When compared to patients without follicular extension, patients with AK with follicular extension had a significantly increased likelihood of past history of skin cancer (p<0.043). Furthermore, there was a significantly increased likelihood of the patient having a previous history of melanoma (p<0.04). There was also an increased likelihood that patients with AKs would have past SCCs and BCCs; however, the p-values were greater than the 0.05 cut off. Odds-ratio analysis demonstrated that the cohort with follicular extension had a significantly greater percentage of males (p=0.02) and an older average age (p=0.002). Using receiver operating characteristic (ROC) analysis and Youden’s index, an optimal cut off of over age 68 was determined to significantly increase probability of presenting with an AK with follicular extension ([p<0.01] with sensitivity of 0.616 and specificity of 0.625).

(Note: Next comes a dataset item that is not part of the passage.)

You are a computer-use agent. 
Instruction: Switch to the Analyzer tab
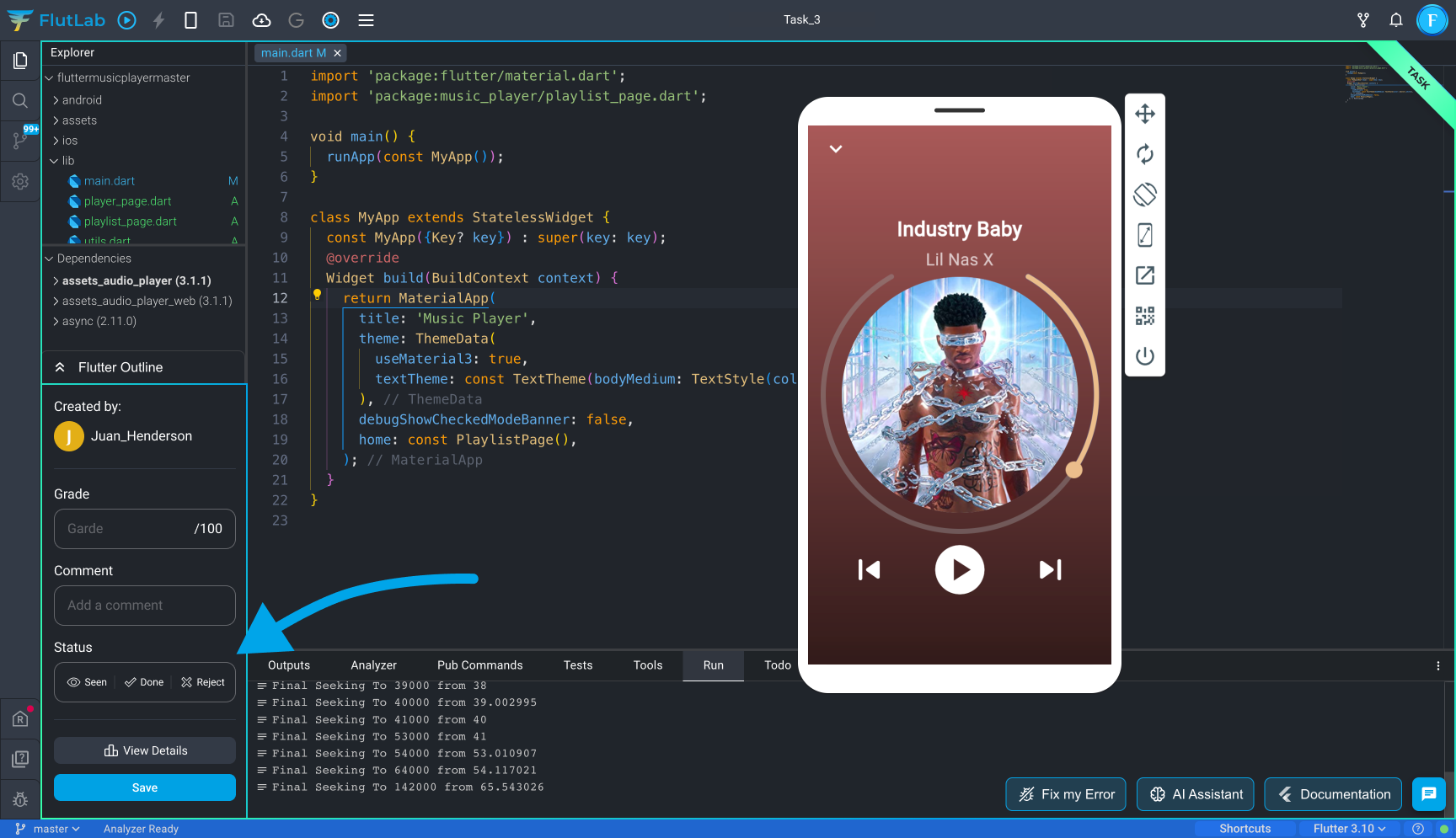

Since older age and male gender were known to be independent risk factors for acquiring skin cancer, multivariate analysis was performed with a logistical regression model to determine what variables were independently useful in predicting whether a patient with AK would have follicular extension. Variables examined included age, gender, history of skin cancer (SCC, BCC, melanoma), and location of lesion (scalp, face, chest, back, arm, leg) (Table 3). Significant variables in the logistical regression model were determined using a backward stepwise regressions selection procedure with a Wald statistic to establish each variable’s significance. The presence of an AK on the leg (p=0.012) along with older age (p=0.001) and male gender (p=0.004) were found to be independent statistically significant predictors of increased likelihood of presenting with an AK with follicular extension (Table 4). None of the variables had significant interaction in predicting presence of follicular extension.

Discussion
Analysis via odds ratio showed that patients with AK with follicular extension were more likely to have a previous history of skin cancer, specifically melanoma. Further examination of these results using linear regression revealed that the difference between the two populations was chiefly determined by variance in age, gender, and if the lesion was on the leg.

Two variables that were found to be significant, age and gender, are well known to be risk factors for sun-induced skin cancer. Older male individuals are more likely than female individuals to get skin cancer and thus these patients who present with follicular extension should be treated more aggressively. Furthermore, the odds ratio analysis revealed that patients with follicular extension are more likely to have been diagnosed with skin cancer in the past. Since they are also at greater risk of developing new cancerous lesions, these patients should be followed closely to ensure that their current lesions do not progress to cancer and to allow the dermatologist to treat any new lesions at earlier stages.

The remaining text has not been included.